The route makes a U-turn and heading toward Bagnolo di Nogarole Rocca you will find the local parish church which preserves a fine Baroque marble altar and a Mantegna-style triptych. After Trevenzuolo you will reach Isola della Scala where the Torre Scaligera awaits. The fortress has a tower and a lunette with two drawbridges, all built to guard a ford on the river Tartarus.

The tour will come to an end and along a long, lonely road you will reach Villa Pindemonte in Vo '. This neoclassical villa was built in 1742. The picturesque stately mansion is still surrounded by a large garden and paddy-fields today. The last, short piece of the route takes us back to Buttapietra.

Lovers of good cuisine along the road can discover a unique and genuine product: Veronese  Vialone Nano Rice, cultivated on land irrigated with resurgence waters, protected with the European PGI trademark. The Veronese Vialone Nano, prepared with meat, fish, vegetables, offers itself to gourmets as the king of risotto rices.

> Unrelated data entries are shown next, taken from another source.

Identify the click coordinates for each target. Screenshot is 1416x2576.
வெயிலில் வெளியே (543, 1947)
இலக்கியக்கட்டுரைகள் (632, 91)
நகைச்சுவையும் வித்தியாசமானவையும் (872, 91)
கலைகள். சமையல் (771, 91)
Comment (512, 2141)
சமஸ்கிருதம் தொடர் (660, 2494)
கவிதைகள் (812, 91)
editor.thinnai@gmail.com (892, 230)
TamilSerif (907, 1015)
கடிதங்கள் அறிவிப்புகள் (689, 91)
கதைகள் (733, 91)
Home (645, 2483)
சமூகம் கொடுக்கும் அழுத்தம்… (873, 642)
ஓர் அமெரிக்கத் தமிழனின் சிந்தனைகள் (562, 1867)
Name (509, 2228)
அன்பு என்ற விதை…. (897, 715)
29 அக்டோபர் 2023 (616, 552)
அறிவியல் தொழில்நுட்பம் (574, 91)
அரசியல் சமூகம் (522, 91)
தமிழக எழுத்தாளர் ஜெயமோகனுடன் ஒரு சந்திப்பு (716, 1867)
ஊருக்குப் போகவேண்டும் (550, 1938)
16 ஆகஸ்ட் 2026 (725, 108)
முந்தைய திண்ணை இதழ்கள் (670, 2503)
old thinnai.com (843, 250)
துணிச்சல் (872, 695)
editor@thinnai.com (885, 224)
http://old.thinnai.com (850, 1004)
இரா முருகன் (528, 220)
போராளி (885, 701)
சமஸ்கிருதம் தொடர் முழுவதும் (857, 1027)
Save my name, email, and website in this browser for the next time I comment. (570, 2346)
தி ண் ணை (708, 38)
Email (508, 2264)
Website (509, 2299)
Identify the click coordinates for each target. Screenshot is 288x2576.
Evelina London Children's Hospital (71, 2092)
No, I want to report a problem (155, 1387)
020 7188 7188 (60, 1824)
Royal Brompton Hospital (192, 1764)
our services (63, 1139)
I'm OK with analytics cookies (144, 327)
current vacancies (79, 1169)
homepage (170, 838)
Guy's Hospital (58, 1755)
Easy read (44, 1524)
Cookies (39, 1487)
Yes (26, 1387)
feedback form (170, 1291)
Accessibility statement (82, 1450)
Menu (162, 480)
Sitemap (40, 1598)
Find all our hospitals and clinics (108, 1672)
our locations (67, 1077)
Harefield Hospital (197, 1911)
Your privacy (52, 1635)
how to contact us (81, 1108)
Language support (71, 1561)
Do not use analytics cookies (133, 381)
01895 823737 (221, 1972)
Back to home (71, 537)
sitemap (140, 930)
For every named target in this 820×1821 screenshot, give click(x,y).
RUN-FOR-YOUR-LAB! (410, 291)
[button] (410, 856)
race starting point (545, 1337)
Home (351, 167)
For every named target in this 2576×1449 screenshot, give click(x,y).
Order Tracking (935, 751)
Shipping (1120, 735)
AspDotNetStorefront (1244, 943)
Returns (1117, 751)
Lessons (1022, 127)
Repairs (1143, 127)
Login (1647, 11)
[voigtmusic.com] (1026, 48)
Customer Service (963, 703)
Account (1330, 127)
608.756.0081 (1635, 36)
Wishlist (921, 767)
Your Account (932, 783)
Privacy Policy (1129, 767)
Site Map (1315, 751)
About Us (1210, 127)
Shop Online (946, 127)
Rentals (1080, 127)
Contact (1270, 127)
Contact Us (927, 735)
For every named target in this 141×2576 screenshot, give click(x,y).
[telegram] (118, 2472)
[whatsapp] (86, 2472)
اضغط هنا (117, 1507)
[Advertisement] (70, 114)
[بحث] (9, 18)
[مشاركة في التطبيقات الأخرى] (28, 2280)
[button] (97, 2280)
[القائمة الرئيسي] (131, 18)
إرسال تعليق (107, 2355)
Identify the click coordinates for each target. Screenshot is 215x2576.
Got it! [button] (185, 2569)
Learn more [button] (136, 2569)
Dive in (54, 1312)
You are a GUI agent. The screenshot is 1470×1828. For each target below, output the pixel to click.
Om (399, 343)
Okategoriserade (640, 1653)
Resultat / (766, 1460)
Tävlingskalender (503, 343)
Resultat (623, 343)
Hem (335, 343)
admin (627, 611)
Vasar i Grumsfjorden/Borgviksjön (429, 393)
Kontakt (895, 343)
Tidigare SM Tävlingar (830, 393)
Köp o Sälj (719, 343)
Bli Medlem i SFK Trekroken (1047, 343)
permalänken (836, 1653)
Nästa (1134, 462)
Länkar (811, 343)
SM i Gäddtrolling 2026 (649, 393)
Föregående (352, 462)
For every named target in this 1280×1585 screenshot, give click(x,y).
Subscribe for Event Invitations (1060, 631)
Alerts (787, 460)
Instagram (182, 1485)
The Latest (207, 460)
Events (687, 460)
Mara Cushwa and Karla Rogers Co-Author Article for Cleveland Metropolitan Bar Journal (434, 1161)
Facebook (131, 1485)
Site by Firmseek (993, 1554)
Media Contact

The rice huskers were veritable "factories" characterised by apple wood pestles, put in motion by wheels powered by the current of the rivers, beating the grain with a percussive action to free it from the yellow protective husk.  This processing system was replaced by more modern systems based on rotary mills, but today the few surviving piston huskers are real testimonies of industrial archaeology.